Once the line containing "You are a computer-use agent. The width" is found in the entries below, restate it and each following line word for word, stopping after the line containing "Task: Click the horizontal".
[Opening Dataset content section]
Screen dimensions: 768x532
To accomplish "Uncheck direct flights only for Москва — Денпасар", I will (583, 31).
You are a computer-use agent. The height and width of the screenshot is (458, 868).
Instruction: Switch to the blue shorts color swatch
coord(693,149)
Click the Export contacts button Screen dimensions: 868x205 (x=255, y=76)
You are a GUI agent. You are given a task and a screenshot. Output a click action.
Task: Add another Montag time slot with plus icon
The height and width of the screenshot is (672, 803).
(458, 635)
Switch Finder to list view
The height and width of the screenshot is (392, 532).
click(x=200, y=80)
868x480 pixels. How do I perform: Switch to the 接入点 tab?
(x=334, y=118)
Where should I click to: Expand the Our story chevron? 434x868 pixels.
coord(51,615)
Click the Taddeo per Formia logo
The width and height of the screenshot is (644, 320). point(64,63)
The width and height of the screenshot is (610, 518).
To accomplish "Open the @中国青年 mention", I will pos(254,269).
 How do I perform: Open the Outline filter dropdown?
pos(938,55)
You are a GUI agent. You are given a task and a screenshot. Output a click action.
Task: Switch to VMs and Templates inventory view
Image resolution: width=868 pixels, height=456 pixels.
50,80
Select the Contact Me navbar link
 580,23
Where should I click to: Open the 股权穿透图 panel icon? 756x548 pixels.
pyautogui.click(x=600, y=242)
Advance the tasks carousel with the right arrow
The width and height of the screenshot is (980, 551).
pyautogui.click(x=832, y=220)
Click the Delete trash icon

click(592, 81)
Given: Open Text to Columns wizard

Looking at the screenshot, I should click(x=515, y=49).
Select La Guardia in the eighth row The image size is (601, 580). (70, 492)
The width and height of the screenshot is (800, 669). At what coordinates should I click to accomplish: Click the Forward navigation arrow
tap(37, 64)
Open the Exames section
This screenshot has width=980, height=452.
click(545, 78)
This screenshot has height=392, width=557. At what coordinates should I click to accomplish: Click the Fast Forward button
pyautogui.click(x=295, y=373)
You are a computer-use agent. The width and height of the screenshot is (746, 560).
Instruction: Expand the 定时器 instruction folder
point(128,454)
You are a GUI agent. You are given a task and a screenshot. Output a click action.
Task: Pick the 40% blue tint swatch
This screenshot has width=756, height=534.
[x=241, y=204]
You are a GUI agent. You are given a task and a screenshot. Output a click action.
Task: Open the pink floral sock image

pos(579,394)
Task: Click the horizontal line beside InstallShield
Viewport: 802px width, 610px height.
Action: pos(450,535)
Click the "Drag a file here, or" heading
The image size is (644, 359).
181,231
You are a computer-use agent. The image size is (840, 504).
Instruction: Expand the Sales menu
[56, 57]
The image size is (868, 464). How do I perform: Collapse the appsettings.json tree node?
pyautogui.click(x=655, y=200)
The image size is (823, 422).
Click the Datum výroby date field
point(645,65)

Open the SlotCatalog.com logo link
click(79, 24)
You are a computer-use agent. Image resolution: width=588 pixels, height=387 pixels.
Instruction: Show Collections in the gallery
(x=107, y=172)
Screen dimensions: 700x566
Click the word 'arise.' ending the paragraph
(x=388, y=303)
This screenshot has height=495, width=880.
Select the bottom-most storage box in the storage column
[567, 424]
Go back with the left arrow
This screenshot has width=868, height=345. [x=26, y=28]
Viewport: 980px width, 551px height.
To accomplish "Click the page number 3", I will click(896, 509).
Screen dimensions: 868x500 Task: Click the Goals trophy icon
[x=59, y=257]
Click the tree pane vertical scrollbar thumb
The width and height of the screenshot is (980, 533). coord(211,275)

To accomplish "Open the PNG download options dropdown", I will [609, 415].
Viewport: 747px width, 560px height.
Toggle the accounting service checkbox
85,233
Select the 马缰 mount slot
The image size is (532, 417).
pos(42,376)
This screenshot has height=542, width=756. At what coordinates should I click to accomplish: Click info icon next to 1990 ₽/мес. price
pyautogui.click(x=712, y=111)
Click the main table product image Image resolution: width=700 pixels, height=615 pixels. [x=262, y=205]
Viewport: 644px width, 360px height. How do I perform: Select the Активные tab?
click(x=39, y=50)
[Closing Dataset content section]
Response to this exercise:
You are a computer-use agent. The width and height of the screenshot is (746, 560).
Instruction: Expand the 定时器 instruction folder
point(128,454)
You are a GUI agent. You are given a task and a screenshot. Output a click action.
Task: Pick the 40% blue tint swatch
This screenshot has width=756, height=534.
[x=241, y=204]
You are a GUI agent. You are given a task and a screenshot. Output a click action.
Task: Open the pink floral sock image

pos(579,394)
Task: Click the horizontal line beside InstallShield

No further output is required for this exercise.